Selective attention enhances perceptual efficiency by modulating cortical activity, yet the neural mechanisms underlying cross‑modal attentional control remain poorly understood. We investigated human brain activity during voluntary shifts of attention between visual and auditory modalities. Shifts from vision to audition increased auditory‑cortex activity while decreasing visual‑cortex activity, and vice versa, with transient activations in posterior parietal and superior prefrontal cortices time‑locked to shift initiation, demonstrating that these regions mediate cross‑modal attentional control.

Abstract

Selective attention contributes to perceptual efficiency by modulating cortical activity according to task demands. Visual attention is controlled by activity in posterior parietal and superior frontal cortices, but little is known about the neural basis of attentional control within and between other sensory modalities.
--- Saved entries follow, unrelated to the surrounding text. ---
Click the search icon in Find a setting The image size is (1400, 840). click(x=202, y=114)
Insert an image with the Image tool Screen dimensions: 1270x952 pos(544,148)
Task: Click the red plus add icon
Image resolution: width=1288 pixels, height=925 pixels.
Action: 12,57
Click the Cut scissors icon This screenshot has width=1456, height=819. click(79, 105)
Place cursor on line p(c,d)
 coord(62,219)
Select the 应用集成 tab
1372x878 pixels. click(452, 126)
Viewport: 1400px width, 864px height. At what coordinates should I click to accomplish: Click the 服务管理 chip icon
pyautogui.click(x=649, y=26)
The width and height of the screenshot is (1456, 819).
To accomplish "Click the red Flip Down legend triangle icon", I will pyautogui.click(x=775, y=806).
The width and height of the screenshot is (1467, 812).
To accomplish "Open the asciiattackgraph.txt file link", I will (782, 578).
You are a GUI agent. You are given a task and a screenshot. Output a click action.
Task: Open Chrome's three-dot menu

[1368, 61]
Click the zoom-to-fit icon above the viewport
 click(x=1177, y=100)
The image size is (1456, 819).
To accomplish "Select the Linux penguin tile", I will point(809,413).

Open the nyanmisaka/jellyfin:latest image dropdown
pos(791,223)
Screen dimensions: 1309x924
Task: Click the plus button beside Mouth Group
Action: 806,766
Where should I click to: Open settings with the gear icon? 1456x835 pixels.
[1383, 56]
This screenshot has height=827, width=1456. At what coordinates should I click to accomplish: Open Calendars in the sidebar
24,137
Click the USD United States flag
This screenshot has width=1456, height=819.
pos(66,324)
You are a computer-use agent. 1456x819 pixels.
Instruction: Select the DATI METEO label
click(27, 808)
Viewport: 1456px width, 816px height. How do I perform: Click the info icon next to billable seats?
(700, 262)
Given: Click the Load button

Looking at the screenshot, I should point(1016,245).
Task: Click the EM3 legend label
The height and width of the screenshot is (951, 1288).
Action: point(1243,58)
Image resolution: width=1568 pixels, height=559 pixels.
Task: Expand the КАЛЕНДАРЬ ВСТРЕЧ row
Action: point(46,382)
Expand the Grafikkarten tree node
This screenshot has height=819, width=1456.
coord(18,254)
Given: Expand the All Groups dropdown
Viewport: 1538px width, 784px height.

We examined human brain activity during attention shifts between vision and audition. Attention shifts from vision to audition caused increased activity in auditory cortex and decreased activity in visual cortex and vice versa, reflecting the effects of attention on sensory representations. Posterior parietal and superior prefrontal cortices exhibited transient increases in activity that were time locked to the initiation of voluntary attention shifts between vision and audition. These findings reveal that the attentional control functions of posterior parietal and superior prefrontal cortices are not limited to the visual domain but also include the control of crossmodal shifts of attention.